Exercise brief:
Pictures in the records below must be left out. Return exactly the lines from the line with "[2.0hp BounceWave Air" to the line with "Apenas um cast (187, 711)", both included.

Dataset content:
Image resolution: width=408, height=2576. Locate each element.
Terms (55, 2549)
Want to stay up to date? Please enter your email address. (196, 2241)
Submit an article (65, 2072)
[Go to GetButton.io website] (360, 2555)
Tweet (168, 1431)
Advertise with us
---
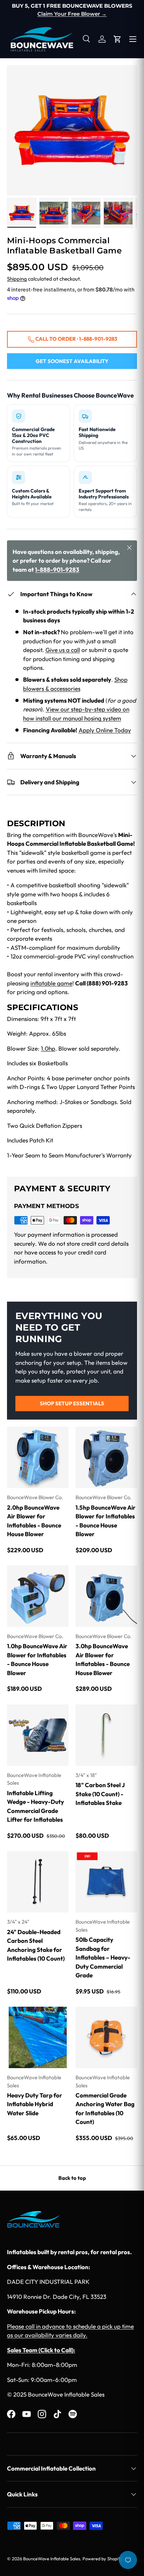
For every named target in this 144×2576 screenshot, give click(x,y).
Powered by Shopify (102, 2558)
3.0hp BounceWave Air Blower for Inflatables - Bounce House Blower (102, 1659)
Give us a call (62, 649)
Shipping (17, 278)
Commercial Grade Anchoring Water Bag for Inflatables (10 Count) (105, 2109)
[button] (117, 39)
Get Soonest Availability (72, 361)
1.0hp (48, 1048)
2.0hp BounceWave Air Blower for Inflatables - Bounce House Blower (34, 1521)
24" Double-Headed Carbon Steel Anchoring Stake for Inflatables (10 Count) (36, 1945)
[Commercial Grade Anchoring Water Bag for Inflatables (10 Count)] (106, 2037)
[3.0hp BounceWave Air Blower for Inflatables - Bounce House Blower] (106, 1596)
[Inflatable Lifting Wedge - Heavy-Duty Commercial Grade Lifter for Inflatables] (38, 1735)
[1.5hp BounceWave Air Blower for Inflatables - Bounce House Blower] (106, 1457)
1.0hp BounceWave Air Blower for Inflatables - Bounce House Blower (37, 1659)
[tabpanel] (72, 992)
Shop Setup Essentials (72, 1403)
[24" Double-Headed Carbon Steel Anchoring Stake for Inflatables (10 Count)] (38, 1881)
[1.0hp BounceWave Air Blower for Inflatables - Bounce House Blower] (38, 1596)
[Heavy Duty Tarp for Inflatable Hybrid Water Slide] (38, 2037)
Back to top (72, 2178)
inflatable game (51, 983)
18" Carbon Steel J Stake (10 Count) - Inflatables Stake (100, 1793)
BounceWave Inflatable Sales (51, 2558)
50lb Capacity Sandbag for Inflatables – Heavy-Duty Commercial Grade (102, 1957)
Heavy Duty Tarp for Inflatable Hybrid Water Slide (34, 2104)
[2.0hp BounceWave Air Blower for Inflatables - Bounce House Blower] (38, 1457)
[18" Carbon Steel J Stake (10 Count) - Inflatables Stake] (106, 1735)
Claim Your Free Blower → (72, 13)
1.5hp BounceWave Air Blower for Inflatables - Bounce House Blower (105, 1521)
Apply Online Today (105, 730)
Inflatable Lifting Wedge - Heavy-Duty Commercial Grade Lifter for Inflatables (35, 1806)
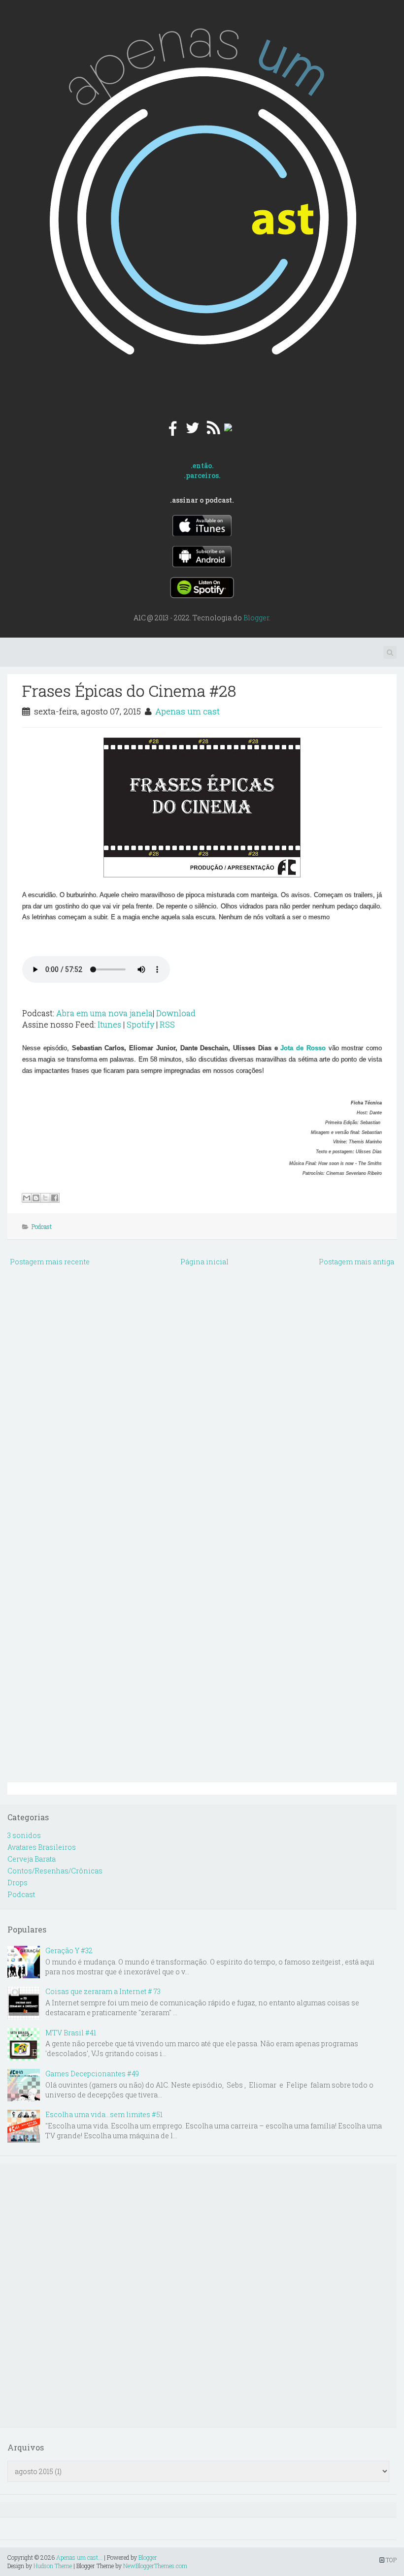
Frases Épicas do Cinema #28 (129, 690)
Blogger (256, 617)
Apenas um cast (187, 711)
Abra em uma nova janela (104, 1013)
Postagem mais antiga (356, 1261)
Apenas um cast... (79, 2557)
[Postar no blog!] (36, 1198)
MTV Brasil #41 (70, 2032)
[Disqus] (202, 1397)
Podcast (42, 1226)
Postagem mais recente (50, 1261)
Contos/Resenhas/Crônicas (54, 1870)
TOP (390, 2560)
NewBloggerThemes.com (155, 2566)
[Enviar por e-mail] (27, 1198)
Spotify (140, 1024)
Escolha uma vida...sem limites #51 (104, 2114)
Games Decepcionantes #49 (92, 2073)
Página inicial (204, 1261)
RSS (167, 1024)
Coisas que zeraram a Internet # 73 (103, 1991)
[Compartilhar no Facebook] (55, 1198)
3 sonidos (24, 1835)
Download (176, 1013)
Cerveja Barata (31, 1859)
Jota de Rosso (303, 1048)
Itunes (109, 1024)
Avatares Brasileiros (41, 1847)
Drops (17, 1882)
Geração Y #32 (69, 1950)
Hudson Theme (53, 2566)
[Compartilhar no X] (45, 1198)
* * *
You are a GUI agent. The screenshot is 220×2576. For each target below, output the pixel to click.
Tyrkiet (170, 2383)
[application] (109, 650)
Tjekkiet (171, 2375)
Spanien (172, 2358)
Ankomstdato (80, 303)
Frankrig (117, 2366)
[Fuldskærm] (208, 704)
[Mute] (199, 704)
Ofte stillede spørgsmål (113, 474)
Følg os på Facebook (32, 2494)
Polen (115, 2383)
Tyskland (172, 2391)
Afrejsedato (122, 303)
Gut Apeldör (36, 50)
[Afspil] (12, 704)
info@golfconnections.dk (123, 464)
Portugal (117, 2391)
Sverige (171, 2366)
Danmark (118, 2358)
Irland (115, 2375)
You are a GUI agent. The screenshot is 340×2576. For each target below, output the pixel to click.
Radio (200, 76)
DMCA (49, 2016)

Response below:
[2.0hp BounceWave Air Blower for Inflatables - Bounce House Blower] (38, 1457)
[18" Carbon Steel J Stake (10 Count) - Inflatables Stake] (106, 1735)
Claim Your Free Blower → (72, 13)
1.5hp BounceWave Air Blower for Inflatables - Bounce House Blower (105, 1521)
Apply Online Today (105, 730)
Inflatable Lifting Wedge - Heavy-Duty Commercial Grade Lifter for Inflatables (35, 1806)
Frases Épicas do Cinema #28 (129, 690)
Blogger (256, 617)
Apenas um cast (187, 711)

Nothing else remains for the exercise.